未成熟鼠慢性缺氧缺血脑损伤胶质细胞及髓鞘相关蛋白变化

Changes of Oligodendrocyte and Myelin Related Protein in Premature Rats with Hypoxic Ischemic Brain Damage

目的观察3日龄未成熟大鼠慢性缺氧缺血脑损伤胶质细胞凋亡及髓鞘相关蛋白(MBP和PLP)变化,研究早产儿脑损伤的发病机制。方法将164只3日龄同窝生SD未成熟新生大鼠随机分为实验组92只和对照组72只,对照组仅切开颈部皮肤,而实验组结扎双侧颈总动脉,造成未成熟鼠缺氧缺血脑损伤,分别于不同时间点处死大鼠,采用组织切片苏木精伊红染色、少突胶质细胞抗体O4和细胞凋亡免疫组化双标记、RTPCR实时绝对荧光定量检测等方法,观察未成熟鼠脑损伤的病理变化、少突胶质细胞凋亡及MBP和PLPmRNA的表达。结果实验组未成熟鼠出现脑白质液化疏松、小胶质细胞增生和脑室扩大等病理变化,深部白质凋亡细胞计数在损伤后24、48、72h和1周较对照组增多(P<0.05),以48h两组差异最为显著,损伤后2周两组无统计学差异(P>0.05)。凋亡细胞经双标显示以少突胶质细胞为主。髓鞘相关蛋白mRNA的表达在损伤后较对照组减少。结论3日龄未成熟新生大鼠缺氧缺血脑损伤后,出现以脑白质少突胶质细胞损伤为主的病变,有助于理解早产儿脑损伤发病机制和神经病理变化,并可作为研究早产儿缺氧缺血脑损伤的动物模型。

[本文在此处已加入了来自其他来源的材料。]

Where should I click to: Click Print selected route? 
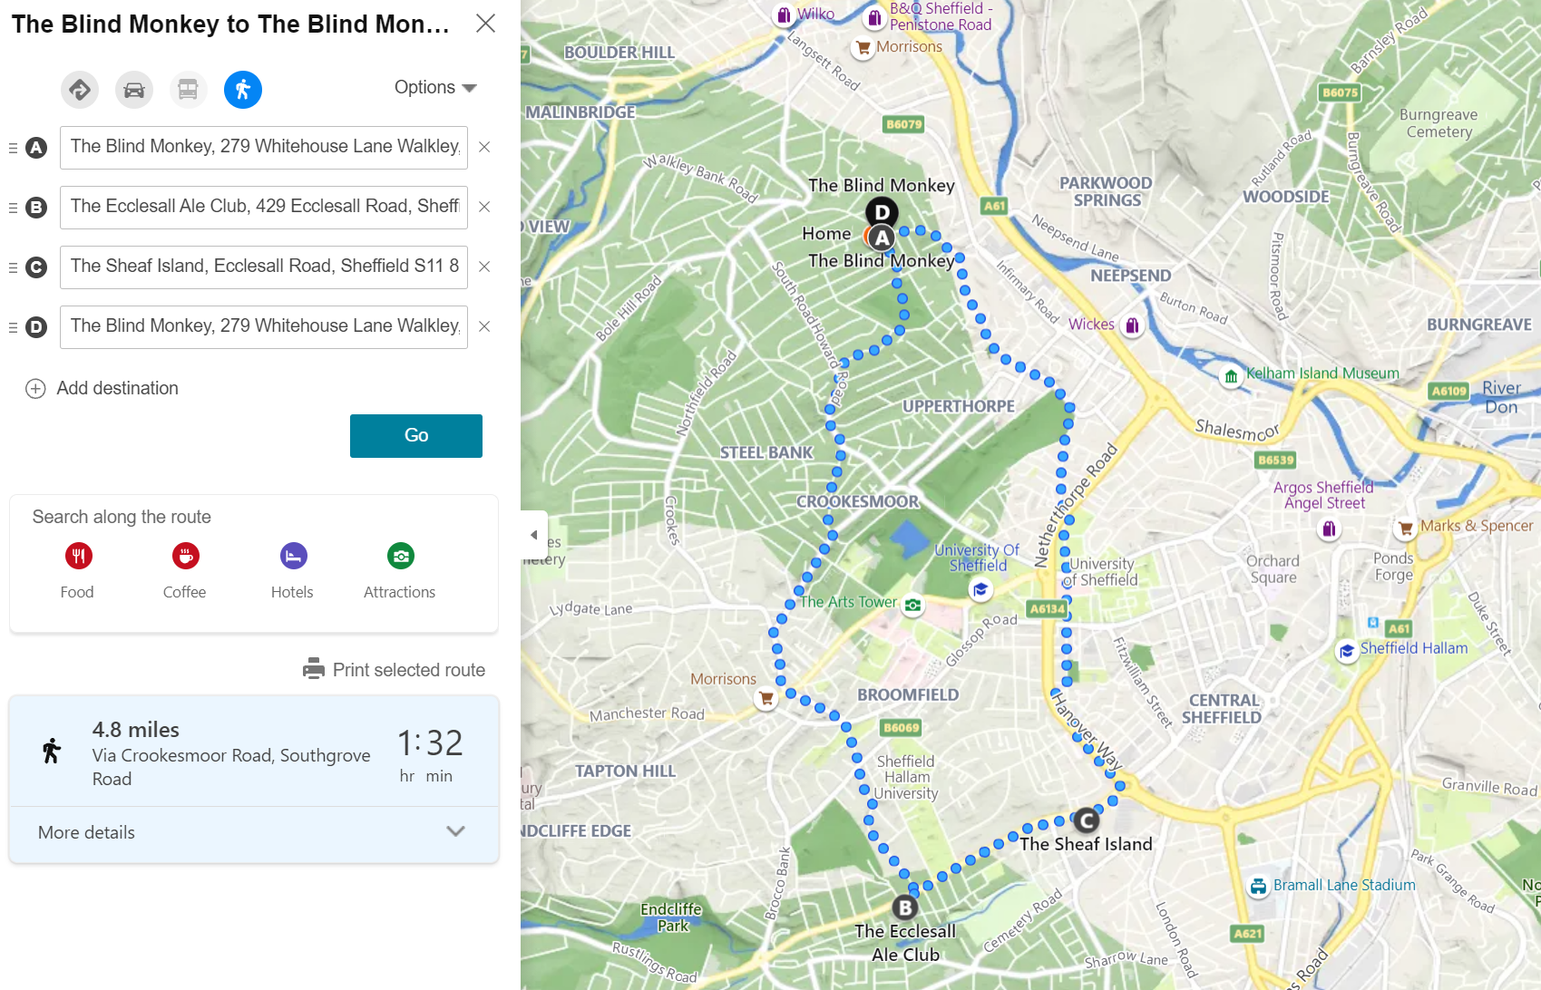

Purpose To investigate apoptosis of oligodendrocyte、pathologic changes of myelin related protein in premature rats with hypoxic ischemic brain damage,and explore the pathogenesis of premature brain hypoxic ischemic damage. Methods The present study was conducted to employ 3rd -day SD premature rats. A total of 164 rats were randomly divided into experimental group（92） and control group（72） according a random number table. Bilateral carotid was ligated in the experimental group. The rats were killed according to the experimental plan at differental times. HE staining, the marker of oligodendrocyte progenitor, and TUNEL double immunofluorescence staining, RT-PCR real-time absolute quantification were applied to investigate the pathologic manifestation,apoptosis of oligodendrocyte and expression of myelin related protein MBP and PLP respectively. Results Brain white matter showed pathologic changes such as rarefaction, liquefaction, microglia hyperplasia and ventricular dilatation, apoptotic cell increased at 24,48,72 h and one week after damaged （P〈 0.01 ）. Most of apoptotic cell expression oligodendrocyte marker 04. The express of myelin related protein also had obvious reduction（ P 〈 0.05）. Conclusions Premature rats with hypoxic ischemic brain damage showed obvious oligodendrocyte damage in brain white matter. It is helpful to understand the pathologic change of premature infants progressively.